This landscape design course is ideal for you whether you want to create your own garden, pursue a career in landscape design or start your own business as a landscape construction provider.
No fees are charged, so you can study at your own pace and with assistance from an online tutor when required.
About landscape designers
The links flowing from this page provide a structured learning course for budding landscape designers.
Modules in the first part of the course are designed to show how landscape designers go about their business. However, modules in the latter part are focused on assisting landscape designers who wish to move from hand drafting to CAD drafting with a computer.
Here is a list of course modules and we suggest working through each module in turn.
- Building an online presence
- Meeting with clients
- Design Portfolio
- Hand drawing plant symbols
- Site survey
- Equipment required
- Measuring sites
- Draw (draft) full size
- Drafting plans
- Benefits of CAD drafting
- Your first complete design
- Deciduous trees in elevation
- Base plan from mud map
- How to label symbols
- Design objectives
- Design in 2D but think 3D
- Vertical and horizontal planes
- Paving pattern and perception
- Designs based on geometric shapes
- Allocating spaces
- Working efficiently with CAD
Before starting out, you might take a look at some really excellent and finely detailed background information on the process of creating a landscape plan from the University of Minnesota.
Here is a response to it from one of our students:
For the past few weeks I have been studying the information from the University of Minnesota on garden/landscape design. I find it incredibly detailed and informative. I have learned a great deal in a very short time frame. My notes include the considerations in designing a sustainable landscape and how to approach clients so that all their needs are met. I found the samples interview questionnaire very helpful and there were definitely a number of subjects that I would not have originally thought of. I also learned that there is much more preparation than I originally thought, to develop a basic drawing.
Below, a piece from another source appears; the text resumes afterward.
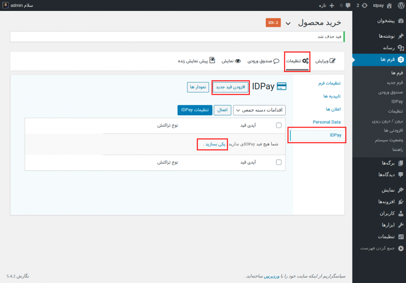
Task: Click the WordPress logo icon
Action: pos(400,6)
The site survey, the site analysis, plot plan, site plan and structure/utility blueprints need to be considered as well as simply choosing favourite plants and creating a pleasing environment. Once there is a good understanding of the objectives, the site particulars and the different plant groupings to be included, the actual design begins. Again there is much more involved than just sitting down and creating a pretty plan. Principles of design include simplicity, variety, balance, emphasis, sequence and scale. The elements of design include the plant particulars such as height and width, texture, form and seasonal interest or colour. Then there are also secondary elements of design such as drought or moisture tolerance, sun or shade tolerance, insect and disease resistance and soil adaptability. Again a very helpful form called The Residential Sustainable Landscape Evaluation Form, brings all the important considerations together. Very helpful! I loved the section on energy saving landscapes and the fact that creating gardens that are environmentally friendly is such a large part of the Minnesota University philosophy. The section on Healing Gardens was very interesting to me and close to my heart, as this is one direction I would like to pursue. Overall the information is exhaustive and highly information.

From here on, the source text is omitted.